We honour the remarkably integrated, multifaceted composition of human beings and the uniqueness of each person.

  1. We recognise that each human being is of intrinsic value and of immeasurable worth.
  2. We believe that human beings flourish most in the context of unconditional acceptance, forgiveness and compassion.
  3. We consider that health and wellbeing is diminished where there is no integrated bio-psycho-social-spiritual approach which recognises spiritual or existential needs alongside other aspects of health.
  4. We adhere to the view that in every human being there is a spiritual dimension with spiritual needs –  the universal search for meaning, purpose, hope, belonging and identity –  and find the following description, which is used within the NHS to be helpful:
    • ‘In every human being there seems to be a spiritual dimension, a quality that goes beyond religious affiliation, that strives for inspiration, reverence, awe, meaning, and purpose even in those who do not believe in God. The spiritual dimension tries to be in harmony with the universe, strives for answers about the infinite, and comes essentially into focus in times of emotional stress, physical illness, loss, bereavement, and death.’[i]
  5. We consider that spiritual care involves helping people to recognise, explore and address their spiritual wellbeing including their spiritual resources and needs. This is an important but often absent aspect of whole person, patient-centred care.
  6. We concur with the NICE guidance description regarding spiritual and existential support:
    • ‘Key issues in delivering effective spiritual and existential support to people experiencing illness or treatment  …  are:
      • listening to the patient’s experience and the questions that may arise
      • affirming the patient’s humanity
      • protecting the patient’s dignity, self-worth and identity
      • ensuring that spiritual care is offered as an integral part of an holistic approach to health, encompassing psychological, spiritual, social and emotional care, and within the framework of the patient’s beliefs or philosophy of life.’[i]
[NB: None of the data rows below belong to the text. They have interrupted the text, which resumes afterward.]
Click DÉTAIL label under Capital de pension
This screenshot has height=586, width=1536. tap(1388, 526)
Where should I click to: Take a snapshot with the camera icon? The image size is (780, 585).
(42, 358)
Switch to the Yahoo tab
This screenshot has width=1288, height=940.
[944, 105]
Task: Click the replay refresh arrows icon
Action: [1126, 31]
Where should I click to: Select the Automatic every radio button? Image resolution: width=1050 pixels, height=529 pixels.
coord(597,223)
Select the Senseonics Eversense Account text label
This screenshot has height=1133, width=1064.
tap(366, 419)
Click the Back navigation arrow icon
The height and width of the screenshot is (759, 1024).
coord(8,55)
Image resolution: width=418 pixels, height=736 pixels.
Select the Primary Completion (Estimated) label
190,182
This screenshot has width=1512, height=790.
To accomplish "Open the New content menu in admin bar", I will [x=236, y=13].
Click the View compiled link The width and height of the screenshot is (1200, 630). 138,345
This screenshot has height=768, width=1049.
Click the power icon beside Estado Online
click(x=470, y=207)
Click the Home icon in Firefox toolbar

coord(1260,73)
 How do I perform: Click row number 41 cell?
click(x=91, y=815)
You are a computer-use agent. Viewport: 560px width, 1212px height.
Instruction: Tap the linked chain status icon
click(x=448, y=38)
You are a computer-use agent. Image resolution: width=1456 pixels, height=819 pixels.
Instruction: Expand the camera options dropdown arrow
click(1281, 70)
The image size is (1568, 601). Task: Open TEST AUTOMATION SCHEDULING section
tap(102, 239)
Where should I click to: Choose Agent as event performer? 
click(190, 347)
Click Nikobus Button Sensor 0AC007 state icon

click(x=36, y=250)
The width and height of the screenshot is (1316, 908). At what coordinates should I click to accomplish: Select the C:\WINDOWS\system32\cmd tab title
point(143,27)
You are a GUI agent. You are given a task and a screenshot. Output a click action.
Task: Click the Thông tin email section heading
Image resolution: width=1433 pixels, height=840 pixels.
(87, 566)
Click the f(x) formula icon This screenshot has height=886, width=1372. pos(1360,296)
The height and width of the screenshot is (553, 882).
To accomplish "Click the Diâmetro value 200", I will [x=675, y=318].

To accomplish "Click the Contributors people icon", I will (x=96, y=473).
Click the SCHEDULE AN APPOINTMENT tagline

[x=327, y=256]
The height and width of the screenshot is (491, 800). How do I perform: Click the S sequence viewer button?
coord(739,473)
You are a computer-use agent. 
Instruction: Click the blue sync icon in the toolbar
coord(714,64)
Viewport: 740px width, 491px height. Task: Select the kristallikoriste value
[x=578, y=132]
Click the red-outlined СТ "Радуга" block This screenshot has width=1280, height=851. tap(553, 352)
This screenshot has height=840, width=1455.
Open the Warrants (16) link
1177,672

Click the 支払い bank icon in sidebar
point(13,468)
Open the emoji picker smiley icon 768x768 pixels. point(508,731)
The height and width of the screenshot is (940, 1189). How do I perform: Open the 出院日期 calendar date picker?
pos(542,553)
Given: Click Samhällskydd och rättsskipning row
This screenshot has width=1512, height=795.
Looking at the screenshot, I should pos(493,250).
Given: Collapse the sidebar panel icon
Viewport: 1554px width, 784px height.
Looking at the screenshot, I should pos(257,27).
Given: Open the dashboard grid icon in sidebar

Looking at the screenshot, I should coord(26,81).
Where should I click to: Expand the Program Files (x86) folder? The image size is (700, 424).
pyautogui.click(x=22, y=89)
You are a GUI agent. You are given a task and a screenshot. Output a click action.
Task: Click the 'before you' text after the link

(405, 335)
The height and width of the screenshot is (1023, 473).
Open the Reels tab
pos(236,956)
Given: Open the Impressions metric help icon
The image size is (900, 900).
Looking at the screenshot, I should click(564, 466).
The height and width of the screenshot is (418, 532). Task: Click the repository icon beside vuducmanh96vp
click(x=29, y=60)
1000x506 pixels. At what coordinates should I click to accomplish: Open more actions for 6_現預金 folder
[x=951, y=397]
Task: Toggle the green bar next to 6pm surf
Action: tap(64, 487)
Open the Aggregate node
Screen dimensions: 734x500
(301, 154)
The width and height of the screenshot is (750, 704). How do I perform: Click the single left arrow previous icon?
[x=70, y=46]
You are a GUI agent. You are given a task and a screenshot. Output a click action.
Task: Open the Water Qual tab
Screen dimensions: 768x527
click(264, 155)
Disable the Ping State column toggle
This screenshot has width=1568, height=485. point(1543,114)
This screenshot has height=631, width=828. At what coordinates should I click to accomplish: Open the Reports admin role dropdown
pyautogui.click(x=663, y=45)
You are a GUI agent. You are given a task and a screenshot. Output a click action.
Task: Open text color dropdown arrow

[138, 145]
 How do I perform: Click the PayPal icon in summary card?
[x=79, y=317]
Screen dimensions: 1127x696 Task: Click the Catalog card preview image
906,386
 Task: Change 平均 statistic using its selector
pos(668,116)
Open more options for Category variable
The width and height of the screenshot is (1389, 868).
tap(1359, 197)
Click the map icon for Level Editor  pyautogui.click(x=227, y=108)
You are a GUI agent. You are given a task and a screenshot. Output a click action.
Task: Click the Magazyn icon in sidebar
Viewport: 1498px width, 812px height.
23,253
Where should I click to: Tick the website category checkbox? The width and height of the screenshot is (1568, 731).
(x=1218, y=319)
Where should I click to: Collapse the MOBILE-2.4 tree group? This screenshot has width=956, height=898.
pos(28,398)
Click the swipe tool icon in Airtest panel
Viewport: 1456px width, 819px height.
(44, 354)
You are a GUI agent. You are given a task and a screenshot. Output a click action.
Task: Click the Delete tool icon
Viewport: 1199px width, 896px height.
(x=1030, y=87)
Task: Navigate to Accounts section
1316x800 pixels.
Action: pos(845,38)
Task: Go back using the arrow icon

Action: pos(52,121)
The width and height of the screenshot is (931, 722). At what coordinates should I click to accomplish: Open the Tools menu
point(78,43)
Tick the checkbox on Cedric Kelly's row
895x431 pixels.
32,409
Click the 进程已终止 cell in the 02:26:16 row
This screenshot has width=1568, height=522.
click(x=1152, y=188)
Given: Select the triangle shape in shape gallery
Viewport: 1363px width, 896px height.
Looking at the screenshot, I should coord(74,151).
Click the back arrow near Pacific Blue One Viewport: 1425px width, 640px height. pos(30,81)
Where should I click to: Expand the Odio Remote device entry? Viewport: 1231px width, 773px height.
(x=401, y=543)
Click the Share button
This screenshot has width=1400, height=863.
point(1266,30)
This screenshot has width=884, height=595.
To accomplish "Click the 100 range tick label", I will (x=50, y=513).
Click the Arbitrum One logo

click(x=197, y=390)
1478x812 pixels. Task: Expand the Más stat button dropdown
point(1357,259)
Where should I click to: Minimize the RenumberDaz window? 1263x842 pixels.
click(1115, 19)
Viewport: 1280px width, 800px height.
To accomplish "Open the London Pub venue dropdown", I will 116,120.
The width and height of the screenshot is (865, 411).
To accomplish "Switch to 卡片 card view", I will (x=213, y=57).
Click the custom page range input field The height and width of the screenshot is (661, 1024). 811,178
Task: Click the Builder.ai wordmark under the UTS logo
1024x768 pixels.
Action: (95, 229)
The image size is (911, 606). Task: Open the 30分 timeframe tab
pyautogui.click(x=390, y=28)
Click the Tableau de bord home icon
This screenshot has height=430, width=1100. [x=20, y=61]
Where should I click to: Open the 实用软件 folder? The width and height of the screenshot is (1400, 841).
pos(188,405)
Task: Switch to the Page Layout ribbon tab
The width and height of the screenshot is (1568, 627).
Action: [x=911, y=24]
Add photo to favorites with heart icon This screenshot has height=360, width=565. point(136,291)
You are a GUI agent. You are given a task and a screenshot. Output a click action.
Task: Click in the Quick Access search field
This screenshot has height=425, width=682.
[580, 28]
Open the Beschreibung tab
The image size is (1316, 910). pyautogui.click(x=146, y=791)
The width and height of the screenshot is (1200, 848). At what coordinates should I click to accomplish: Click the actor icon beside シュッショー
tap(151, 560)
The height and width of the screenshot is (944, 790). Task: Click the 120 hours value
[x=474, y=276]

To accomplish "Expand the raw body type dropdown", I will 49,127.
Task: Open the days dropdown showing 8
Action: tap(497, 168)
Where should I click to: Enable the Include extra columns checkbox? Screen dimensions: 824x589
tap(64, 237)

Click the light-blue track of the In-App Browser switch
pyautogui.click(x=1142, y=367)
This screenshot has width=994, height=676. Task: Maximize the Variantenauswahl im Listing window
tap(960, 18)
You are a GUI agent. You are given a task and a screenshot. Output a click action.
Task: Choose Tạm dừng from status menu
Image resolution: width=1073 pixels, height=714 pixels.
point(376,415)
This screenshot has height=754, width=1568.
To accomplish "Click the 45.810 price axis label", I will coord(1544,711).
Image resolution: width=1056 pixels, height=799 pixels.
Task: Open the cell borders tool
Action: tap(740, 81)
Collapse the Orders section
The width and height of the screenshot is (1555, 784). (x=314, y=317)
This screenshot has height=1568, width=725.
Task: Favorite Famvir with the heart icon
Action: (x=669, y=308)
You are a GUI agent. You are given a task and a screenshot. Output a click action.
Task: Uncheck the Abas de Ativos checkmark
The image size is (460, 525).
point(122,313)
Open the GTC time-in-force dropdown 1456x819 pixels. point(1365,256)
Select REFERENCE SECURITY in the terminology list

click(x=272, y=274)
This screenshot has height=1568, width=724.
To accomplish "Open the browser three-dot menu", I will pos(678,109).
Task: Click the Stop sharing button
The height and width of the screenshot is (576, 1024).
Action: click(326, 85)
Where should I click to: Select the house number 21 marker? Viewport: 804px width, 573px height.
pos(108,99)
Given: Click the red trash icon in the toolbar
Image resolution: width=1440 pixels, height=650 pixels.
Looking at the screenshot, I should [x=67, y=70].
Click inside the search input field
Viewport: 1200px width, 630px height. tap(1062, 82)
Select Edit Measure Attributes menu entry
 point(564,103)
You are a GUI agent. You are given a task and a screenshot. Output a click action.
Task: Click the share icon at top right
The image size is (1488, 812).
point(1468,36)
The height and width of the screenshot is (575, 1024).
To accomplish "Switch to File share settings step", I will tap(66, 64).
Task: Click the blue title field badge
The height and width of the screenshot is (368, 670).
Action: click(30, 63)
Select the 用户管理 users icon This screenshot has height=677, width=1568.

  7. We are aligned with an NHS description of spiritual care:
    • ‘Spiritual care recognises and responds to the deepest needs of the human spirit, particularly when facing trauma, loss, sickness or sadness. It includes the need for meaning, value, and self-expression and is expressed through compassionate, relational trust, moving in a patient-centred direction.’[i]
  8. We recognise that for some clients effective spiritual and existential support may involve clients receiving prayer or other religious practices which can be a relevant intervention in caring for the whole person.
  9. We recognise the importance of staff wellbeing and of compassionate workplaces in order that staff can flourish and offer excellent patient care.
  10. We believe in the importance of facilitating personal development to empower staff to grow in self-awareness, compassion, value-based work and appropriate self-care.
  11. Our values derive from a belief that there is a divine design inherent in human life. Our understanding of this design arises from the ancient perennial wisdom found in many faith traditions. WholeCare directors have a variety of personal beliefs but they all respect this understanding.

The services we provide will be delivered by people who adhere to our values, have a personal spirituality, are part of a faith community and are able to care for patients and staff of all faiths and beliefs.